I also would like to thankyou for articulating what I have difficulties in doing myself.And we are survivors of all sorts of abuse,because as you say,we are becoming aware of the pain,triggers and reactions that make the **** stick more as we try to scrub it off!Awareness is the key to our healing I believe.Now,as I get older Im extremly aware of who and what situations I allow myself to be in.It serves me no purpose to wallow with those who choose to stay in that stagnant place.May your life be full of good and your pain ease as you/I,work everyday to live a life of what we deserve and always did.

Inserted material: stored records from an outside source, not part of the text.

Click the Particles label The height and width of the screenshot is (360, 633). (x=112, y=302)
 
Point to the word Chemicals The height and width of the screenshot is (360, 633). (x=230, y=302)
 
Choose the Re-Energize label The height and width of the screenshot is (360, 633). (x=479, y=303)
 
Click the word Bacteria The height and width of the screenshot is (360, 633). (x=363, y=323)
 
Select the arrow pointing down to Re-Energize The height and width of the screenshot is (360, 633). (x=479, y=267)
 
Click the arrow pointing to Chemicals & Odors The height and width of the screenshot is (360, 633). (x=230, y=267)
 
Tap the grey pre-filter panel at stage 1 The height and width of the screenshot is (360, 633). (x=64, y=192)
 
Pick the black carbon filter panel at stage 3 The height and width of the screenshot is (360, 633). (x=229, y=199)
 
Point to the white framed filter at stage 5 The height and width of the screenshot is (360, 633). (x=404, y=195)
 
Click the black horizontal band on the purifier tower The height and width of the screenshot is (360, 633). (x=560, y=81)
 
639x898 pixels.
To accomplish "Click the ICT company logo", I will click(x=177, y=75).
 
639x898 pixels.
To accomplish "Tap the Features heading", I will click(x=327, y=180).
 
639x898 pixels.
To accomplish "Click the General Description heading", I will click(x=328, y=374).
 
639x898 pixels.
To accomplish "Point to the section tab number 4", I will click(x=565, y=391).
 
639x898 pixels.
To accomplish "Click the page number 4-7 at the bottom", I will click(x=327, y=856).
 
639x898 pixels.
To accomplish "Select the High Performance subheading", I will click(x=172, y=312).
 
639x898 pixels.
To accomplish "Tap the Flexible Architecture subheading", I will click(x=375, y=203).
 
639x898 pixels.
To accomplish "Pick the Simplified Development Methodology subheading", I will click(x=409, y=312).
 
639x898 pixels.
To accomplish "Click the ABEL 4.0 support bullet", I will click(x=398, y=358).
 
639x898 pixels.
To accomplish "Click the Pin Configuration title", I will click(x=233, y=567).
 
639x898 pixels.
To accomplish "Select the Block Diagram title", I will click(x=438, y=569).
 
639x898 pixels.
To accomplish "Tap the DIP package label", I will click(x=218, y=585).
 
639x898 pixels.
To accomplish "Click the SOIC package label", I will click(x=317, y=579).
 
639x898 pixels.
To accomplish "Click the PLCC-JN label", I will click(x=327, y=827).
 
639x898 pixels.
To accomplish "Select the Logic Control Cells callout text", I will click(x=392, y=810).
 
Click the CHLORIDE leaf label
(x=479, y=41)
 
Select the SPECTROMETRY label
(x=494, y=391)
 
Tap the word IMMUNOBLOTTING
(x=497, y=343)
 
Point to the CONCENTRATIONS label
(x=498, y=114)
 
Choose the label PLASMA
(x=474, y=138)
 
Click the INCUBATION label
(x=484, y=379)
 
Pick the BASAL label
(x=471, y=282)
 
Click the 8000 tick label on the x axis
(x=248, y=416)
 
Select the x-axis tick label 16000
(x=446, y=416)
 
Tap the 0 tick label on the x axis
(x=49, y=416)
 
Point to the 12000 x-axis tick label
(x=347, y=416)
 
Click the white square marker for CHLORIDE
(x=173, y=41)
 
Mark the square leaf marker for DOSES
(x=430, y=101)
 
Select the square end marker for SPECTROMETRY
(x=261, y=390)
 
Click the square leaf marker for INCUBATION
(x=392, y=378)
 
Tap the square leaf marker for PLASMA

You have no idea how much I appreciate what you wrote. I have just recently began to feel again after years of numb, have recently acknowledged that I was abused as a child. Your words make so much sense to me right now. I have been trying to love myself lately, because I realize my whole life I have hated myself, and just recently I figured out why. I am fighting so hard to keep from drowning at this point, but at least I have my head above water. I feel like I have been drowning for 20 years. I finally have received a fresh of breathe air, and it feels so good. But how hard it has been to tread water, especially now that I feel that struggle. I always thought I was crazy. I was always put myself down. Being a child and never feeling any love, only abuse, has really messed me up. I hope I can reach the solitude that you have. I hope one day I cannot only learn to love myself for the very first time, but learn to forgive those who caused me so much pain. I have a long journey ahead of me, and I know it won't be easy, but thank you for sharing your words, and your pain. You have no idea how much it has helped me. One step at a time.